The hatred that must not be named | Robert L. Wolkoff


Anti-Semitism is hatred that must not be named. At least it seems safe.
Recently, the Jewish world held its collective breath when hostages were taken from a synagogue in Colleyville, Texas. The hostage-taker had gone to a synagogue because he was filled with fantasies about “almighty” Jews who could order governments to do whatever they want — in this case, demand that the US releases woman convicted of attempted murder of US soldiers. During her trial, she had demanded that jurors undergo a DNA test to ensure that they had no “Zionist or Israeli background”. The hostage taker’s last words included the phrase “f******* Jews”.

Considering all of this, one would have imagined that after the terrorist’s death, the FBI would offer a direct condemnation of his anti-Semitism. But then, not only was there no condemnation, but there was no anti-Semitism. According to the FBI, the actions of the hostage taker were not “specifically related to the Jewish community”.

Anti-Semitism is hatred that must not be named.

Of course, the next day, when the outrage (and absurdity) mounted, the FBI backtracked and admitted what any clear-headed 8-year-old already knew. But, they were quick to add, “This is a terrorism-related case, in which the Jewish community has been targeted,” as if it were a coincidence that it was the Jewish community that was aimed. Instead, they might have noticed that the hostage taker had intentionally bypassed Colleyville’s 26 churches (i.e. 2 per square mile) to get to – wait for it – Beth Israel.

Similarly, after the horror of the attack, one would have expected the ADL to issue a strong condemnation. And they did – out of Islamophobia. The ADL devoted a paragraph of a lengthy report to jihadist praise of the terrorist, but several pages condemning right-wing extremism and “anti-Muslim bigotry”. I understand that Muslims around the world should not be portrayed as terrorists, when in fact all sorts of Muslim groups, including the local Colleyville Mosque, have to their credit condemned the act of terrorism. But the fact that one should not generalize does not also mean that one should not specify, and call things by their proper name.

The fact that not all Muslims are terrorists does not mean that no Muslim is a terrorist. In truth, there have been enough Muslim terrorists to take over entire countries. What do we gain by ignoring this? The terrorist’s family claimed that he suffered from mental instability. Maybe (although this explanation/apology is getting a bit worn). But isn’t it interesting that the mental state of Muslim terrorists never leads them to attack Eskimos. Only Jews. Why do you think it is like that? Of course, it couldn’t be anti-Semitism, because anti-Semitism is hatred that must not be named.

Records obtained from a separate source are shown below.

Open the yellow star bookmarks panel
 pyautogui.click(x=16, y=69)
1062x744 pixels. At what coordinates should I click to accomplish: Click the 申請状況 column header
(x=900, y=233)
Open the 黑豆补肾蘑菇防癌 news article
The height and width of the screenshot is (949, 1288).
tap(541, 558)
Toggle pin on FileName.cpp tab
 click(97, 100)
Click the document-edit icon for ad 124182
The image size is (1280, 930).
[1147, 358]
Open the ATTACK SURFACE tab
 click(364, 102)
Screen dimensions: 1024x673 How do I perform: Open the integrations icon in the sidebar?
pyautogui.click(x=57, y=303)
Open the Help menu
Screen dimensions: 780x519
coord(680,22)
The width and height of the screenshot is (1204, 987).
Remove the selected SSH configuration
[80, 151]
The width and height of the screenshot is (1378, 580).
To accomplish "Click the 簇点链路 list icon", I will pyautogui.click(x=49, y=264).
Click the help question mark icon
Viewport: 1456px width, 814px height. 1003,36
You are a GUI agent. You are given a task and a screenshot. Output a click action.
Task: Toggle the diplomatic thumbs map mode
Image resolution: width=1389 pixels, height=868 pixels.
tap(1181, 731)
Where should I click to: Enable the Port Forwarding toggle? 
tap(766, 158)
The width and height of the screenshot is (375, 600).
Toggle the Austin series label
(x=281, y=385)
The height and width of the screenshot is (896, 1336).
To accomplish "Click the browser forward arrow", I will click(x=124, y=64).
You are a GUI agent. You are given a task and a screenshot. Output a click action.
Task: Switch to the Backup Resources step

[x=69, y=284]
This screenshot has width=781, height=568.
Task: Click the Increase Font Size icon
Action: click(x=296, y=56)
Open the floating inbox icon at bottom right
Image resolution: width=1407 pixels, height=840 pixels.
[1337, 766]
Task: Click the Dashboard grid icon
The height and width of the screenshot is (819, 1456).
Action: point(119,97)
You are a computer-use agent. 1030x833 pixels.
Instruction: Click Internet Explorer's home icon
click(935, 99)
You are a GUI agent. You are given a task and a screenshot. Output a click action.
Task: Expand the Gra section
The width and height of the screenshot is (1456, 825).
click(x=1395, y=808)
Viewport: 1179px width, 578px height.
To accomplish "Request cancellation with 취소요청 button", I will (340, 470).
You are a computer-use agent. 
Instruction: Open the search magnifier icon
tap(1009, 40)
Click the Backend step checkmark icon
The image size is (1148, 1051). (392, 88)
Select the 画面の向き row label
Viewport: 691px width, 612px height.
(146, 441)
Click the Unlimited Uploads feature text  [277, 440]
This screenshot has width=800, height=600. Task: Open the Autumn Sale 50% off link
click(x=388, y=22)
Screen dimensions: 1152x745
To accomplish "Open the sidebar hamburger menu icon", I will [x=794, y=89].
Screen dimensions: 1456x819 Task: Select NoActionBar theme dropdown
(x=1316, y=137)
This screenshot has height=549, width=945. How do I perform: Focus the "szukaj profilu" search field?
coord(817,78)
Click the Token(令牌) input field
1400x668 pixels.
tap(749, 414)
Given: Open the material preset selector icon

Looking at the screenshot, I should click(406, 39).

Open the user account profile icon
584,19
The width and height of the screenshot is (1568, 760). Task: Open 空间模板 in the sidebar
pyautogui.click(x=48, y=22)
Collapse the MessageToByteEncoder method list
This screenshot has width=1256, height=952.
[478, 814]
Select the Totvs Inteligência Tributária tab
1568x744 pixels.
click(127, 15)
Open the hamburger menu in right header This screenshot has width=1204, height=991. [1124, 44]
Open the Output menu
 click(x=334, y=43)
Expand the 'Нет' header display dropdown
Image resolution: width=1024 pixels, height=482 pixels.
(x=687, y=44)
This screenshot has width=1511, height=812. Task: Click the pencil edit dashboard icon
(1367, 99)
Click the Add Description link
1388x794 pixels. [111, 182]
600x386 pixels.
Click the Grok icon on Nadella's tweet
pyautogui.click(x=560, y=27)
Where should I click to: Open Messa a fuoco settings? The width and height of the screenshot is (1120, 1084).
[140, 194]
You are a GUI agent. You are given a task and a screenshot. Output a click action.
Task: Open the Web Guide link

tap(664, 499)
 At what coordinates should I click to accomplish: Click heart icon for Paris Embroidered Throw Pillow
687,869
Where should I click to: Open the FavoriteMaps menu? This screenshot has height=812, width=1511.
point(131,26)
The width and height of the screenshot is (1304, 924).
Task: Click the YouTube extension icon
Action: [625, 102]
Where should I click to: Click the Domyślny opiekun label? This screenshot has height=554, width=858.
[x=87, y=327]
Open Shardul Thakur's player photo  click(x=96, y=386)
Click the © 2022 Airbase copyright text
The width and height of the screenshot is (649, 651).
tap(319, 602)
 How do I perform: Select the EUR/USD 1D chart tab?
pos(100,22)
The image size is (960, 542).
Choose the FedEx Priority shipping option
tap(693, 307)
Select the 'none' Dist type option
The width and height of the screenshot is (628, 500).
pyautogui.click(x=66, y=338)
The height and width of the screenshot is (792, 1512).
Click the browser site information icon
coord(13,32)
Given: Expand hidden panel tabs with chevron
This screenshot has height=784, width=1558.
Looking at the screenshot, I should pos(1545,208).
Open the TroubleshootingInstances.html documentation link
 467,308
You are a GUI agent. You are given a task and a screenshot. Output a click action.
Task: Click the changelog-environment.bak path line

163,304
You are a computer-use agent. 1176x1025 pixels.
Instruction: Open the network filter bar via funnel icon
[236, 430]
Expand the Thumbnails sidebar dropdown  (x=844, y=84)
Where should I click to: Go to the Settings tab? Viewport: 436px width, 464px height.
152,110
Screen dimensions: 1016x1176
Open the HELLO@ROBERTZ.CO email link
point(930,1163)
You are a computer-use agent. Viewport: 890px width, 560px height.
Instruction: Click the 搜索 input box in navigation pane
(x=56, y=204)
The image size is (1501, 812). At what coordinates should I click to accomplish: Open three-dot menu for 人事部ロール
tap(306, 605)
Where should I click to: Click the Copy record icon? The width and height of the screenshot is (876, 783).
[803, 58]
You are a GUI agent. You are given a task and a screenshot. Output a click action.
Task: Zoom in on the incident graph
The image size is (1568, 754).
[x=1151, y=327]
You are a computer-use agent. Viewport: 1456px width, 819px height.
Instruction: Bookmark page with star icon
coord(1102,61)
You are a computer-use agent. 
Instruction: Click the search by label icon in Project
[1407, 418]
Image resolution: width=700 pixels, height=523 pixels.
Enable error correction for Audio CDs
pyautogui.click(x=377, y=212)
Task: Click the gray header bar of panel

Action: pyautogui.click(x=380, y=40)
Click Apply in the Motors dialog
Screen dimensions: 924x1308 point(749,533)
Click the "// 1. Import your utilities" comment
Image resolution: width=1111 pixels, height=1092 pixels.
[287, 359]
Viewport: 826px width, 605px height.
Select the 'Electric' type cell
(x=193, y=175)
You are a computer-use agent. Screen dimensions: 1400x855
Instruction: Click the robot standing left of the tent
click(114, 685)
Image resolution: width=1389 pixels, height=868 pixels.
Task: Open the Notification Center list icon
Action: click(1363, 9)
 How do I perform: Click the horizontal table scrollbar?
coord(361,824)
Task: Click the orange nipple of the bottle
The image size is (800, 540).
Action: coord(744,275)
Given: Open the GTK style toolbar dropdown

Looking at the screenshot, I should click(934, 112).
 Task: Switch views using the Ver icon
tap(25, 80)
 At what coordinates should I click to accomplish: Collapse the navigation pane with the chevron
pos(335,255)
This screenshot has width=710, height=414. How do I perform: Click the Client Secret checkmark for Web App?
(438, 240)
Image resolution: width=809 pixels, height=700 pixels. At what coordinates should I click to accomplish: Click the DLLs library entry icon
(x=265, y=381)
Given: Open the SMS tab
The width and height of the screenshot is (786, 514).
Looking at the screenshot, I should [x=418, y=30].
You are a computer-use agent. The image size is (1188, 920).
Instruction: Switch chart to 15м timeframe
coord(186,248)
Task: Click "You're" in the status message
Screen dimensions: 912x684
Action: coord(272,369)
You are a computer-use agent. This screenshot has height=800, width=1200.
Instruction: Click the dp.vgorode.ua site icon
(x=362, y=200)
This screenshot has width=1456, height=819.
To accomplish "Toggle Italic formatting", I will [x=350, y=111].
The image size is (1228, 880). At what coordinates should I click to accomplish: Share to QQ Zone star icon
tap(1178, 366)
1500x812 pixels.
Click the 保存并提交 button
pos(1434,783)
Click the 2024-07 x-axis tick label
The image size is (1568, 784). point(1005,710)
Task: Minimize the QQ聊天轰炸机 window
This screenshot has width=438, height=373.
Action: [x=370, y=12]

Meanwhile, under the California sun, another “unnamed” drama is playing out. A young Arab woman protested against USC for discrimination. She suffered negative consequences because of her online comments, including “I want to kill all the fucking Zionists” and “Curse the Jews.” But, explain its apologists, it has nothing to do with anti-Semitism. Of course not, because anti-Semitism is hatred that must not be named. Instead, we are told, we need to “understand” his words “in context.” Frankly, I’m curious what that context might be. Here’s a thought experiment: In what context would it be morally acceptable to say, “I want to kill all the fucking Palestinians!” »?
I’ll wait.

What all of these stories (and many more, believe me) share is a reluctance to call things by their name. The good folks at Zioness have something to say about it: “[T]Arguing about Jews, as Jews, is anti-Semitic. Targeting Jews in a synagogue is anti-Semitic. Targeting Jews in a synagogue on Shabbat is anti-Semitic. Sudden stop. You cannot fight anti-Semitism without calling it anti-Semitism. You cannot fight for Jews by responding to an anti-Semitic attack with general statements about “confronting all forms of hatred” or with “prayers for peace.” Your willingness to use the words and name our community is directly linked to the potential for personal and collective change.

In the Harry Potter novels, Harry ultimately insists on naming “he who must not be named”. He does this in the frustration of anyone who refuses to say the words, because Harry is aware that you cannot fight an enemy if you refuse to name him, and the enemy, with all his terrible power, is back.

Same for us.

Rabbi Wolkoff serves Congregation Bnai Tikvah in North Brunswick. He has published hundreds of articles and lectured internationally on Jewish topics, and has been active in both interfaith work and the fight against anti-Semitism, both in the United States and in Sweden, where he served for a decade. He is a JNF rabbi for Israel.